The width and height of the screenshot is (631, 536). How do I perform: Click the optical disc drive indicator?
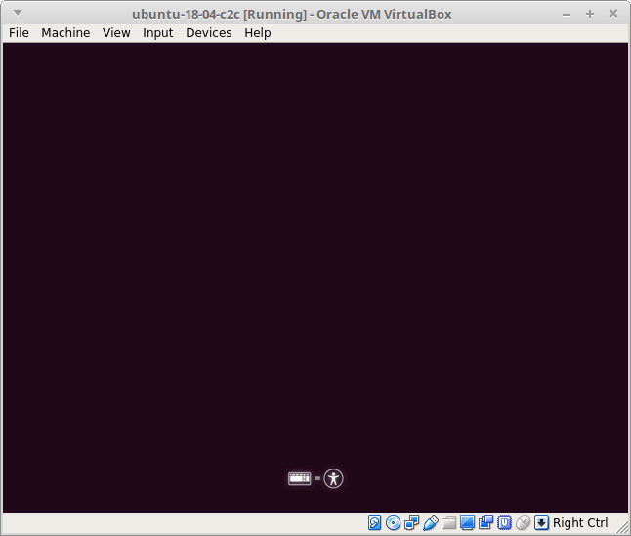coord(394,523)
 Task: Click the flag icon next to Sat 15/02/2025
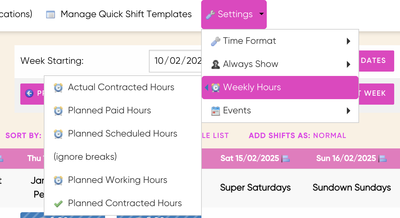286,159
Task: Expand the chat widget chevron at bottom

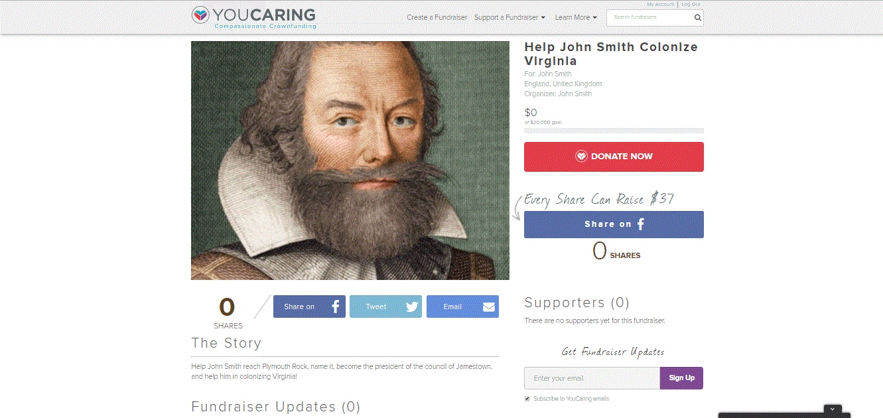Action: click(833, 409)
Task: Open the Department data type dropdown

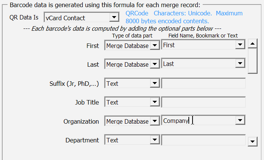Action: [154, 140]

- [Assigned task]: The whole listing above, minus its pictures, is what you should write out word for word.

- [Answer section]:
The width and height of the screenshot is (631, 536). How do I perform: Click the optical disc drive indicator?
coord(394,523)
 Task: Click the flag icon next to Sat 15/02/2025
286,159
Task: Expand the chat widget chevron at bottom

Action: click(833, 409)
Task: Open the Department data type dropdown

Action: [154, 140]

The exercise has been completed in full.